[Opening MATERIAL SHOWN section]

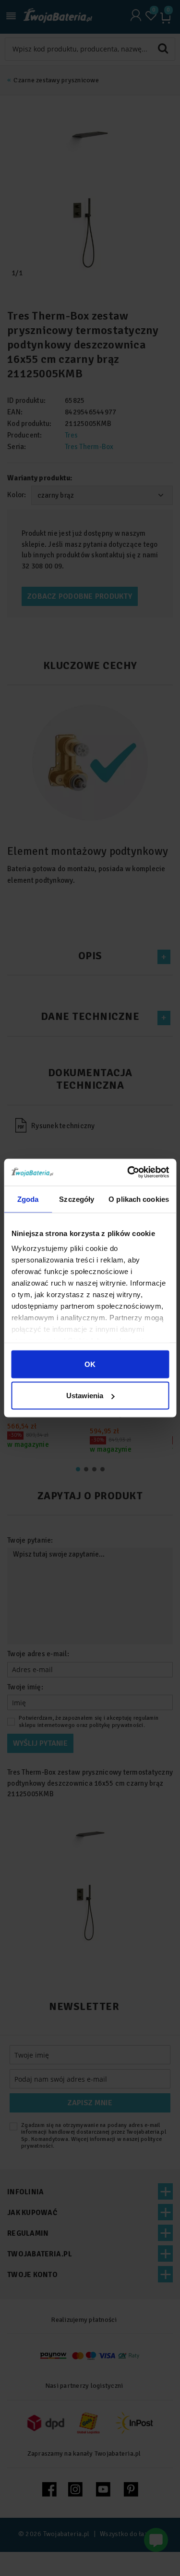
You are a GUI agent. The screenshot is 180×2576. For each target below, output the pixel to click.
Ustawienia (84, 1395)
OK (90, 1364)
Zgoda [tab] (28, 1199)
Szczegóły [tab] (76, 1199)
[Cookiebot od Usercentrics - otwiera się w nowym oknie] (128, 1172)
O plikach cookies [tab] (138, 1199)
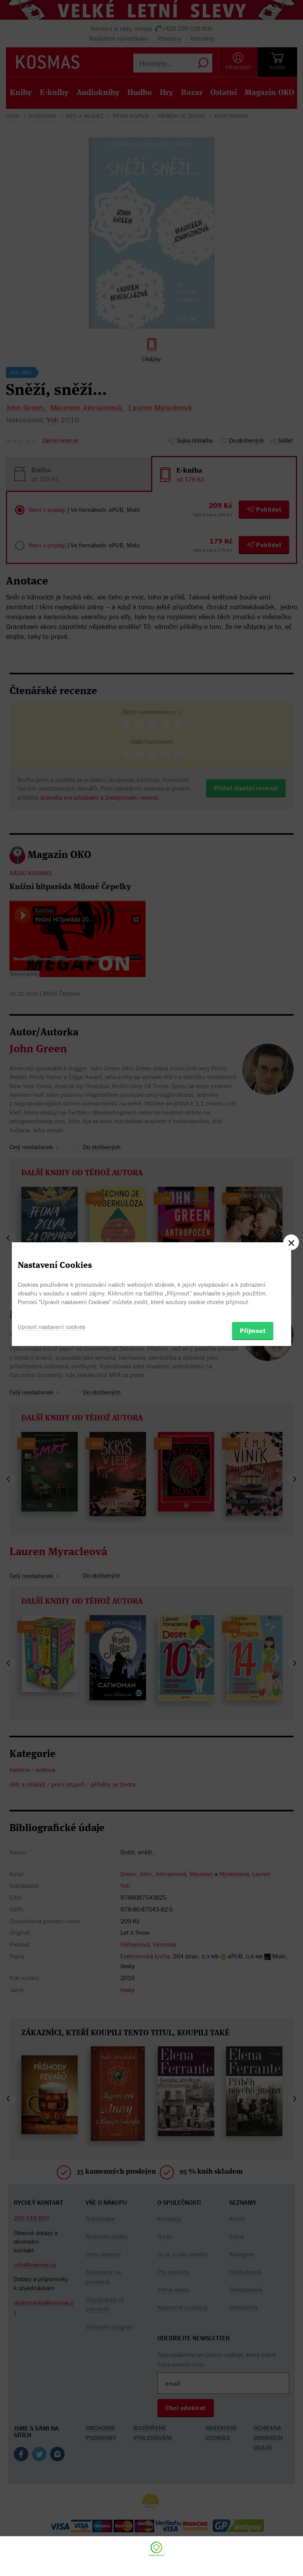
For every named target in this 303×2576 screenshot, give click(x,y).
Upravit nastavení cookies (51, 1327)
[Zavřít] (291, 1242)
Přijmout (253, 1331)
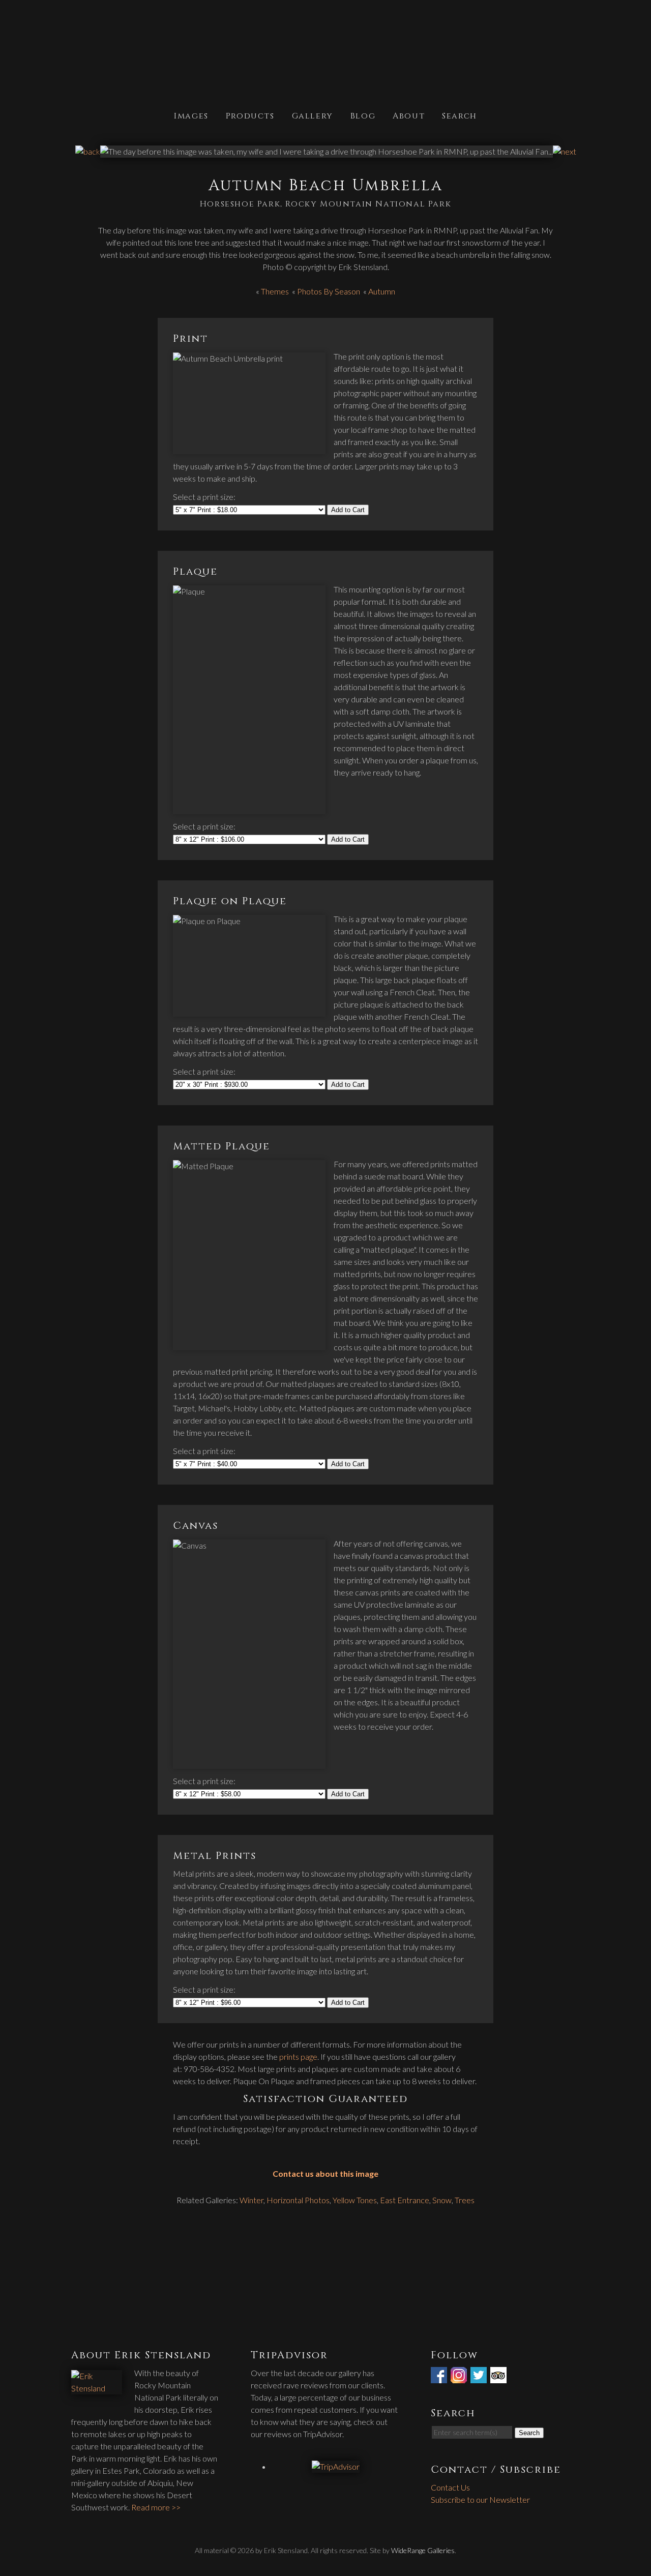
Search (459, 115)
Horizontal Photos (298, 2200)
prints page (298, 2056)
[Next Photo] (564, 151)
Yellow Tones (355, 2200)
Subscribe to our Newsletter (480, 2499)
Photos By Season (328, 291)
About (409, 115)
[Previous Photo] (87, 151)
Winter (251, 2200)
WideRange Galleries (423, 2550)
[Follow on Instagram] (460, 2377)
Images (191, 115)
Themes (275, 291)
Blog (362, 115)
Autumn (381, 291)
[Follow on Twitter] (479, 2377)
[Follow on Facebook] (440, 2377)
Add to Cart (348, 510)
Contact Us (450, 2487)
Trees (465, 2200)
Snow (442, 2200)
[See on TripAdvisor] (499, 2377)
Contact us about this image (325, 2173)
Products (250, 115)
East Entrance (404, 2200)
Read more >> (156, 2507)
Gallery (312, 115)
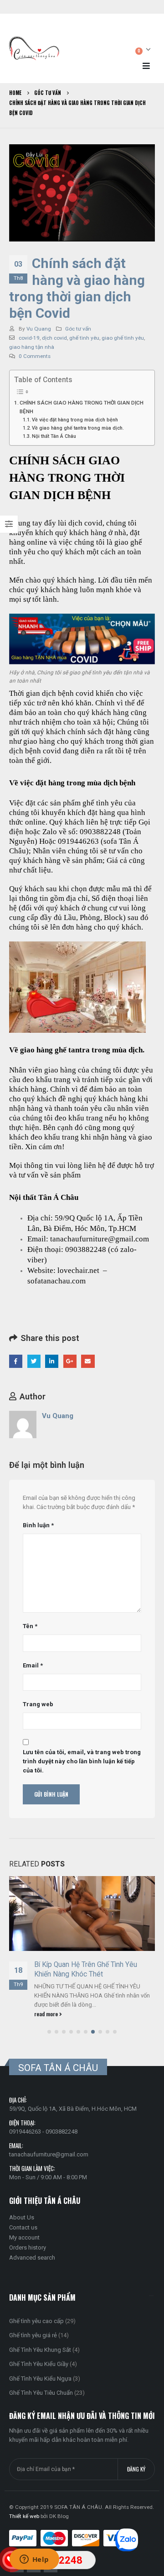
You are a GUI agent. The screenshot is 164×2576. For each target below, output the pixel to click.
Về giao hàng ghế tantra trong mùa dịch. (78, 428)
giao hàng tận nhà (31, 347)
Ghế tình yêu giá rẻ (33, 2335)
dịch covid (54, 338)
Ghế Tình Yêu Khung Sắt (40, 2349)
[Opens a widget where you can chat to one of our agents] (34, 2560)
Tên (30, 1626)
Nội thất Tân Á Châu (54, 436)
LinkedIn (51, 1361)
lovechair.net (78, 1270)
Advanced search (32, 2257)
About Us (21, 2217)
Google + (70, 1361)
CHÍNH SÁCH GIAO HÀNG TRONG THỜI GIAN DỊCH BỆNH (82, 407)
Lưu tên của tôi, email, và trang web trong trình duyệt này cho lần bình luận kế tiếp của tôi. (82, 1761)
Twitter (34, 1361)
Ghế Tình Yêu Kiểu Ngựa (40, 2378)
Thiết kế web (24, 2516)
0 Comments (35, 356)
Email (87, 1361)
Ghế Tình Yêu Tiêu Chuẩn (41, 2392)
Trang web (38, 1704)
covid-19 (29, 338)
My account (24, 2237)
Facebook (15, 1361)
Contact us (23, 2227)
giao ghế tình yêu (123, 338)
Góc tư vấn (78, 329)
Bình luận (38, 1525)
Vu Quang (38, 329)
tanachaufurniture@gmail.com (48, 2154)
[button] (49, 2032)
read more (46, 2014)
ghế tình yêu (84, 338)
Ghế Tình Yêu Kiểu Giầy (38, 2363)
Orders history (27, 2247)
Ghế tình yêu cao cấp (36, 2321)
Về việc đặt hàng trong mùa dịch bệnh (75, 420)
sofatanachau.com (56, 1281)
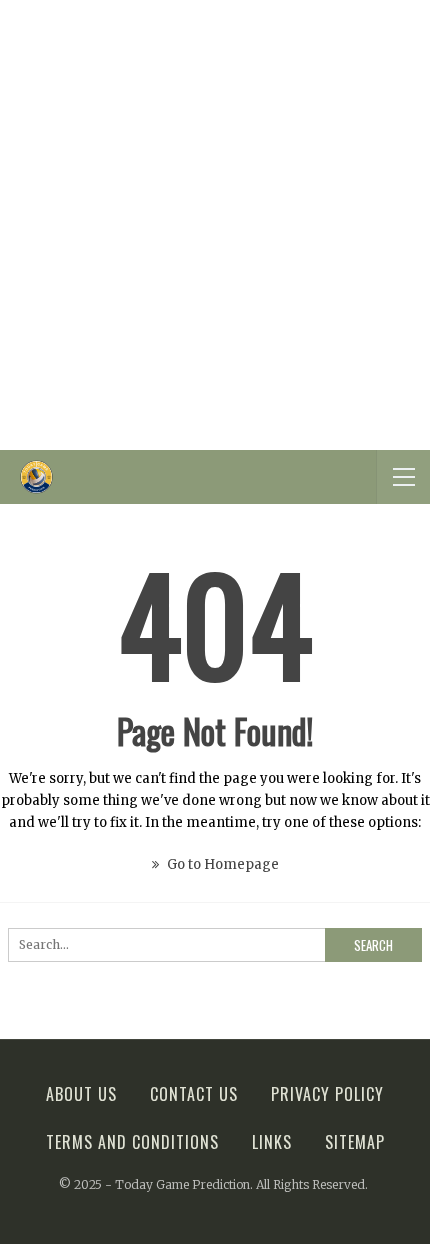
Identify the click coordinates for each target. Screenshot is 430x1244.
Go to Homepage (221, 864)
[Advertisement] (215, 225)
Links (272, 1142)
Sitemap (355, 1142)
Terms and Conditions (132, 1142)
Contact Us (194, 1094)
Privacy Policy (327, 1094)
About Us (81, 1094)
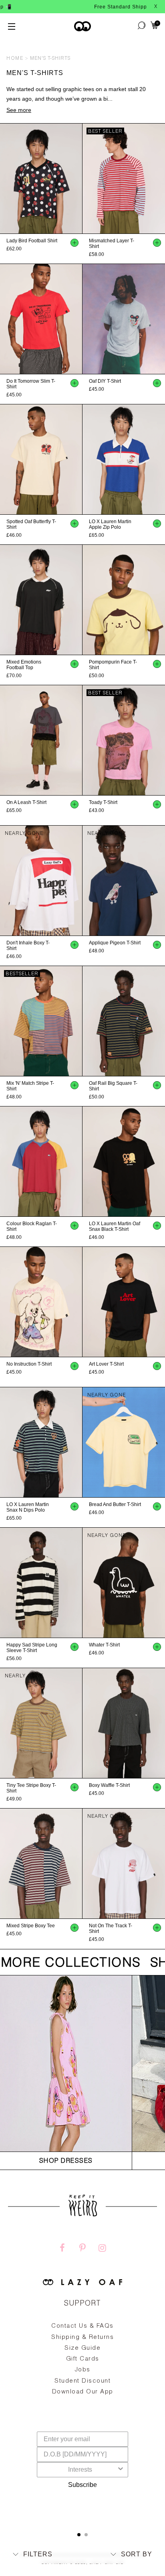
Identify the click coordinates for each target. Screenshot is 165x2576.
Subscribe (82, 2484)
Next (78, 179)
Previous (4, 179)
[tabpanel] (82, 2378)
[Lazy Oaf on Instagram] (103, 2249)
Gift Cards (82, 2359)
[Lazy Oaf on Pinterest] (82, 2249)
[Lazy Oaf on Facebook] (62, 2249)
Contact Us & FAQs (82, 2326)
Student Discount (82, 2381)
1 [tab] (78, 2534)
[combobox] (80, 2469)
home (14, 58)
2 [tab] (86, 2534)
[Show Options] (121, 2469)
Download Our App (82, 2392)
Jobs (83, 2370)
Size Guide (82, 2348)
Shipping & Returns (82, 2337)
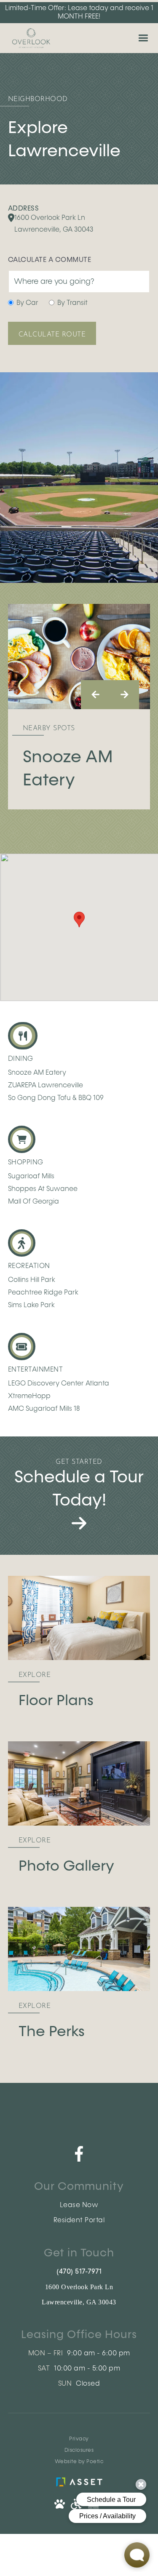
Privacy (79, 2439)
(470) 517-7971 (79, 2272)
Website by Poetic (79, 2461)
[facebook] (79, 2154)
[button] (142, 38)
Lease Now (79, 2205)
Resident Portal (79, 2220)
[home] (29, 38)
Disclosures (79, 2450)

[Closing MATERIAL SHOWN section]

= WORK INSTRUCTIONS =
Lines from the one above containing "[See on TripAdvisor] (499, 2377)" down to the one containing "CHÍNH SÁCH GIAO" should be transcribed exactly, with both ends kept and no pictures.

= ANSWER SECTION =
[See on TripAdvisor] (499, 2377)
Contact us about this image (325, 2173)
Products (250, 115)
East Entrance (404, 2200)
Read more >> (156, 2507)
Gallery (312, 115)
You are a GUI agent. The screenshot is 164×2576. For each target below, output the pixel to click.
Về giao hàng ghế tantra trong mùa dịch. (78, 428)
giao hàng tận nhà (31, 347)
Ghế tình yêu giá rẻ (33, 2335)
dịch covid (54, 338)
Ghế Tình Yêu Khung Sắt (40, 2349)
[Opens a widget where you can chat to one of our agents] (34, 2560)
Tên (30, 1626)
Nội thất Tân Á Châu (54, 436)
LinkedIn (51, 1361)
lovechair.net (78, 1270)
Advanced search (32, 2257)
About Us (21, 2217)
Google + (70, 1361)
CHÍNH SÁCH GIAO HÀNG TRONG THỜI GIAN DỊCH BỆNH (82, 407)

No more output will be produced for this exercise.